Frog Fractions is a 2012 browser game developed by Twinbeard Studios, a company composed primarily of founder Jim Stormdancer. The game, released on October 25, 2012, has been described as a spoof of the edutainment game genre. In the game, the player begins by controlling a frog to eat bugs and defend fruit. Later on, the player may spend points on upgrades to improve their frog's abilities. The game does not actually teach the player about fractions; the player's score is given in fractions, but no knowledge of them is necessary to play.

Its sequel, Frog Fractions 2, announced by a Kickstarter in 2014, was released in December 2016 after players successfully completed a multi-segmented alternative reality game assembled by Stormdancer. The first game was later ported to Windows and released on Steam in August 2020 as Frog Fractions: Game of the Decade Edition, along with downloadable content that adds a new playable story.

==Gameplay==

The beginning of the second half of the game's first level. The player controls Hop the frog, who rides a flying dragon, and must dodge the projectiles fired by attacking insects.

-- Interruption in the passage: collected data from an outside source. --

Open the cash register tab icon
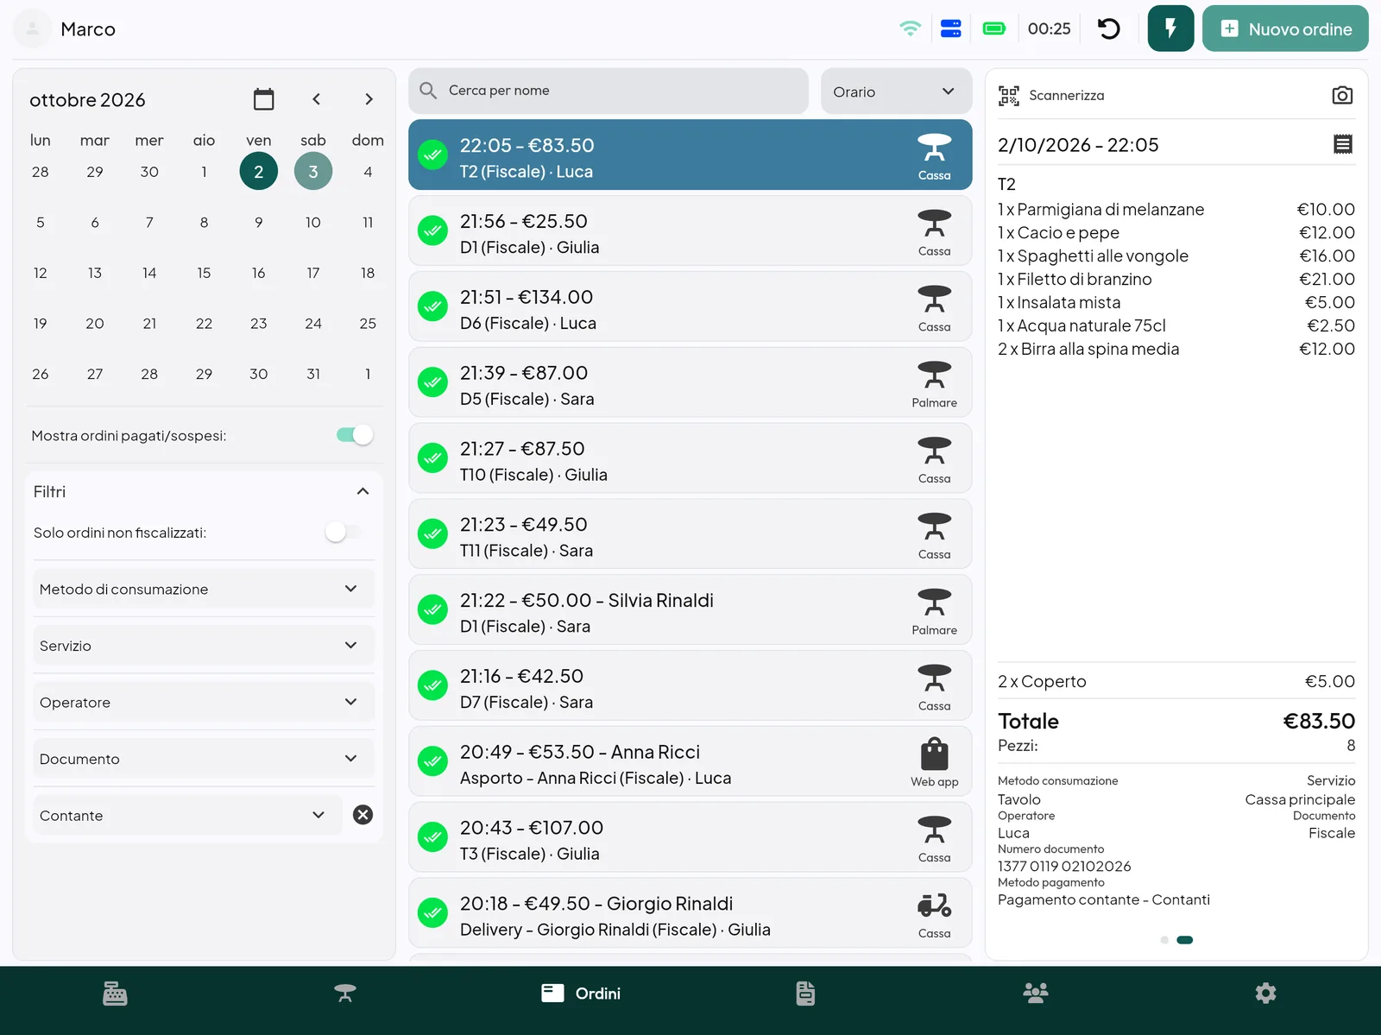This screenshot has width=1381, height=1035. 115,994
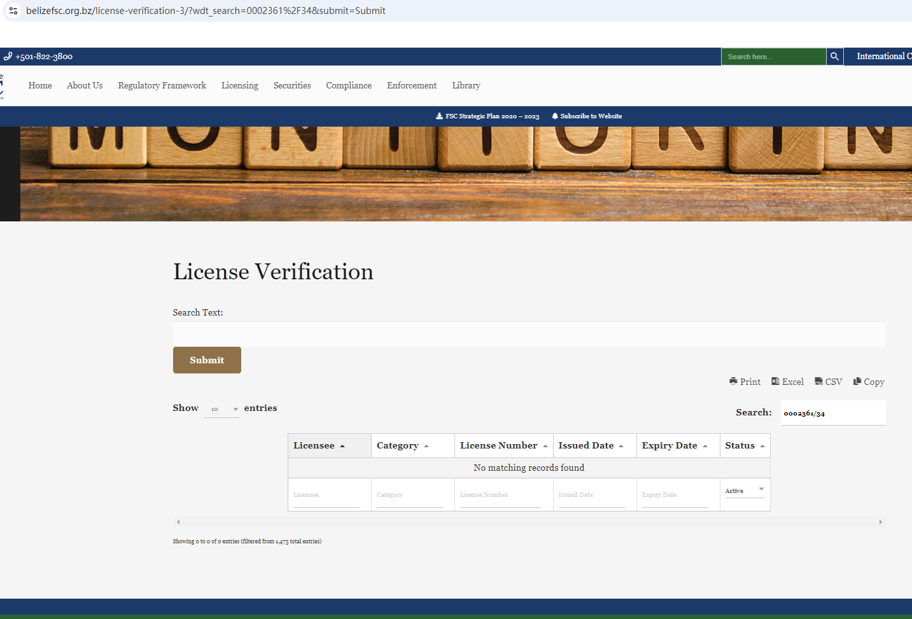Copy table data to clipboard

coord(869,382)
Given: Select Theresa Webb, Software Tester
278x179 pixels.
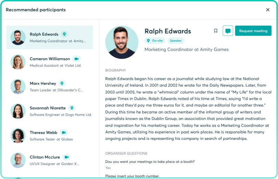Looking at the screenshot, I should (x=50, y=136).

Frog Fractions begins with a frog named Hop sitting on a lily pad. The player controls Hop, and must use his tongue to attack insects, while collecting and protecting fruit. The game later introduces upgrades that the player may purchase, including lock-on targeting, a cybernetic brain, and a flying dragon named Draggy. When the player collects enough fruit, they can buy a warp drive, which lets Hop ride Draggy through an asteroid field to Bug Mars, where he then battles an alien robot squid. Hop is then sent to Bug Court, where he signs for a work visa. Hop then travels under the water below Bug Mars, while listening to a narrated fictional history of the creation of boxing. At the end of the maze, Hop activates a spaceship, and the player must complete a text adventure game to return to Bug Mars. Upon returning, Hop runs for president in a Dance Dance Revolution-style game. Regardless of how well the player performs, Hop succeeds in being elected president, and a fake credits scene plays. After the fake credits, the player must complete a business simulator manufacturing bug pornography to unlock further upgrades. Once all required upgrades are collected, the game concludes. The game takes about one hour to complete.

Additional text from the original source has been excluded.